汚れた油はきれいに拭い取り、新しい油を、くまなく塗ってください(油をひくといいます)。
● 刀を横にして下に置き、目釘抜で目釘をはずします。はずした目釘は柄に逆側の孔から入れておくなどして無くさないようにしましょう。
● 刀を鞘から抜きます。
● 刀の柄を外します。柄の抜き方は左手で柄頭を棟の方から握り、刀を斜めに立て、右手のこぶしで軽く左の手首を打ちます。
そして茎(なかご)が軽くゆるんだところで、さらに二、三回手首を打ってゆくと自然に抜けて参ります。適当なところで右手で茎を掴んで柄を抜き取ります。
● 拵付のものであったら柄を外してから、次に切羽や鐔を外し、鎺(はばき)も外します。
鎺がかたくて、外れない場合があります。そのときは鎺の棟の方を布で保護し、その上を木槌で軽くたたくと楽に外れます。
● 拭い紙を二枚用意します。一枚でよく拭って、古い油や、汚れを取ります。これを下拭いといいます。
このときは、拭い紙を棟の方からあて、刀の刃先を親指と人差し指とで軽く押さえるような気持ちで力をいれずに、鎺元から上へ上へと静かに拭います。
● 刀の表の鎺元から切先の方へ、平らに叢なく叩いて打粉をかけ、次に裏を返して逆に切先から鎺元の方へ同様に打粉をかけます。さらに棟にも軽く適当に打粉をかけます。
● 次にもう一枚の拭い紙で下拭いと同様の要領で拭います(上拭い)。一度で綺麗にならなかったら、上拭いを繰り返します。

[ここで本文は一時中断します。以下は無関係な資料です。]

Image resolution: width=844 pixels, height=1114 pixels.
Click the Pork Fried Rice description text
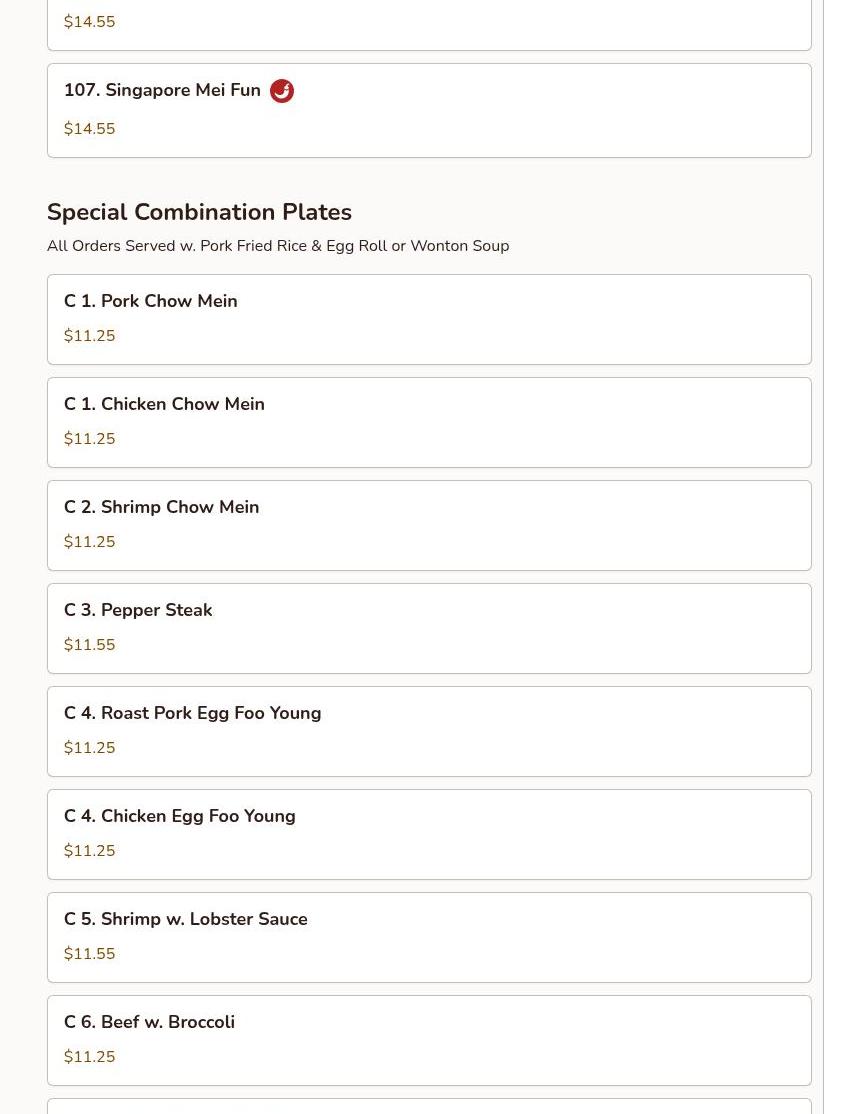pos(277,246)
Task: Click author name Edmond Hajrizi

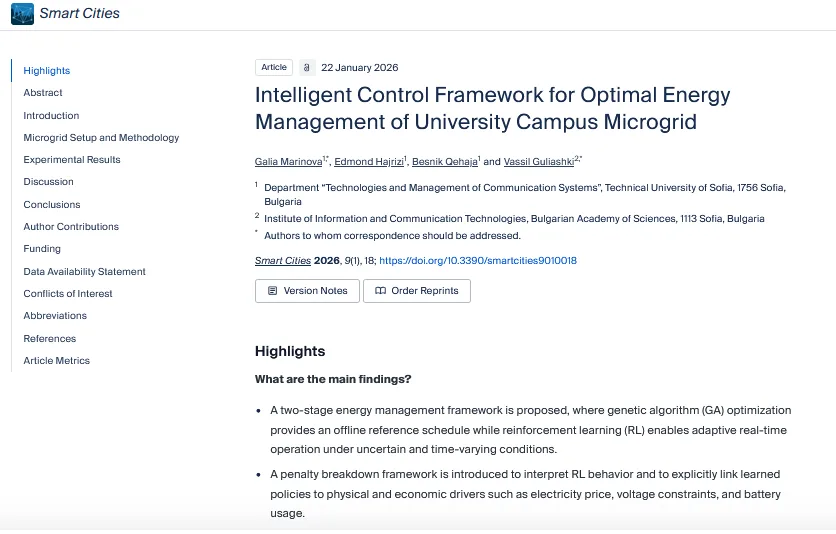Action: [369, 161]
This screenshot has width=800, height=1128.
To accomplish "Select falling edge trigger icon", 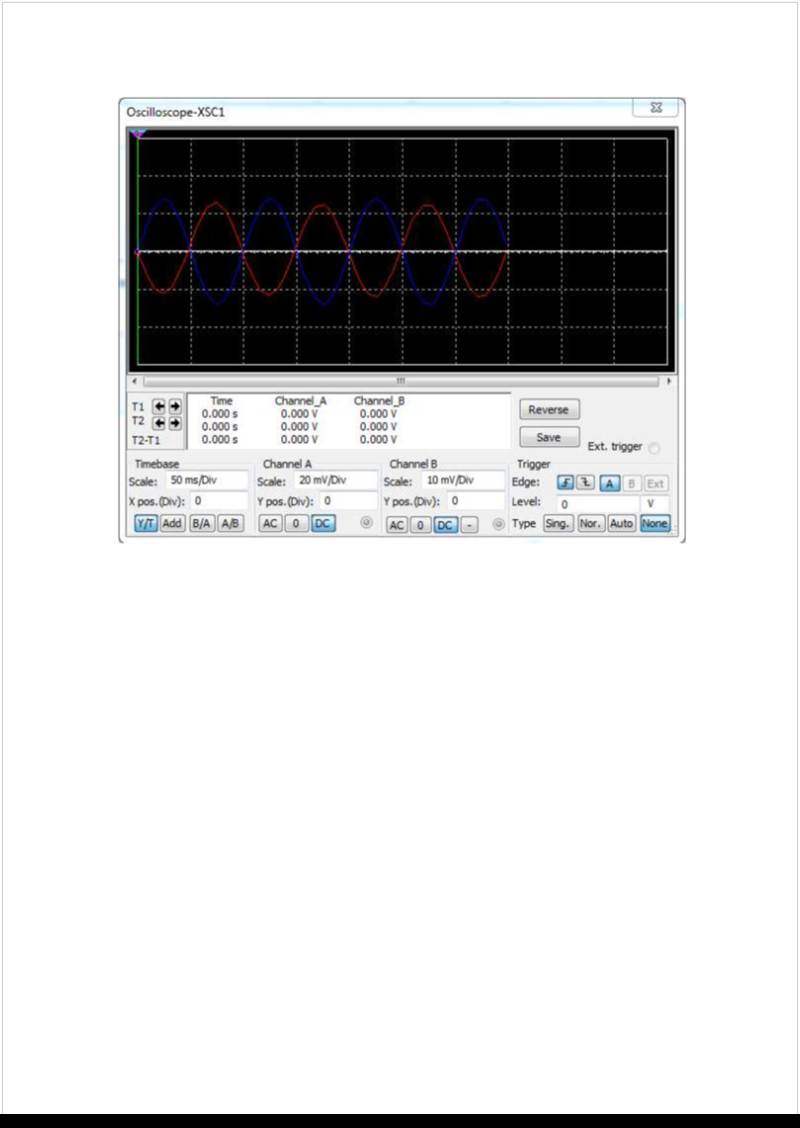I will point(586,483).
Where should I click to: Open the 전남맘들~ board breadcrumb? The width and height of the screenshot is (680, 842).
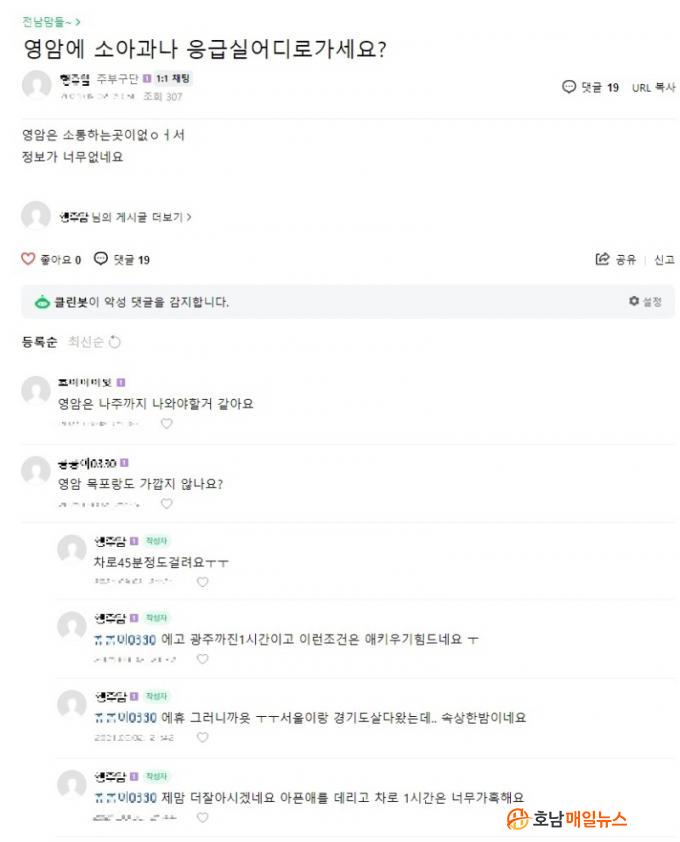pos(51,21)
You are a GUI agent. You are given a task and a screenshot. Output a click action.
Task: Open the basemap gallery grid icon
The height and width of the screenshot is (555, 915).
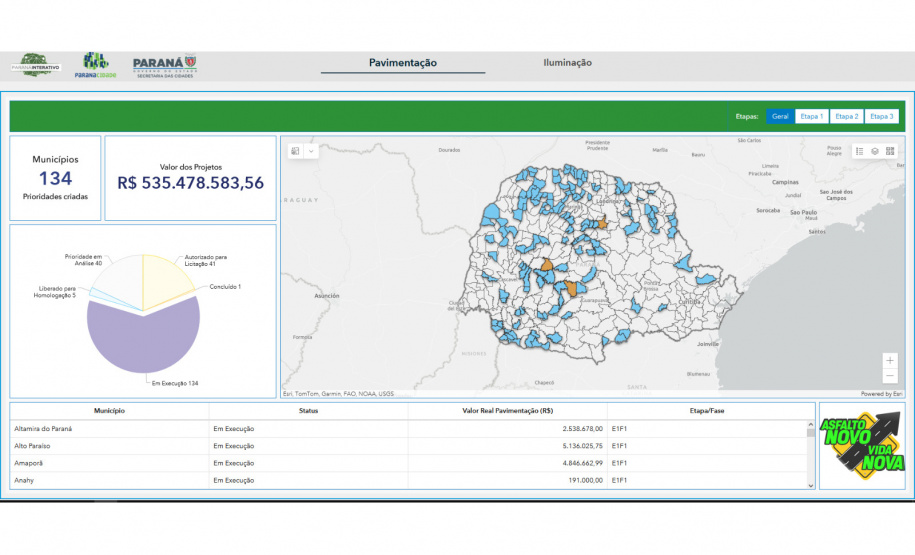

● 拭い終えたら、錆が出ていないか、疵などはないかを確かめた上で、柄も鎺も外したまま、一度鞘に納めます。
なお、このとき用いる二枚の拭い紙は、以後使用するとき、下拭い用、上拭い用と、それぞれに区別しましょう。
● 適当にたたんだ油塗紙(水で洗ったネルでもよい)に新しい油を染み込ませ、再び刀を抜いて左手に持ち替え、右手で油紙を刀の棟の方からあて、拭いと同様な要領で静かに丁寧に油を塗ります。
油は薄く、均一に、塗り残しが無いように引いてください。
● 油のついた手で、軽く茎にも油を塗ってください。べたつくほどにやってはいけません。
● 鎺をつけて鞘に納め、柄の目釘を抜き、さらに刀を抜いて右手に持ち、刀を立てるようにし、左手に柄を持って、茎を柄に入れます。
刀を左手に持ったまま、ピタリと入るように、柄頭を右手の掌で下から軽く打ちます。
よく納まったら目釘を差し入れ、刀を右手に持ち替え、左手で鞘を握って前述(刀の抜き方、納め方)のようにして刀を鞘に納めます。
● 槍や薙刀、剣の扱い方・手入れ法も同様です。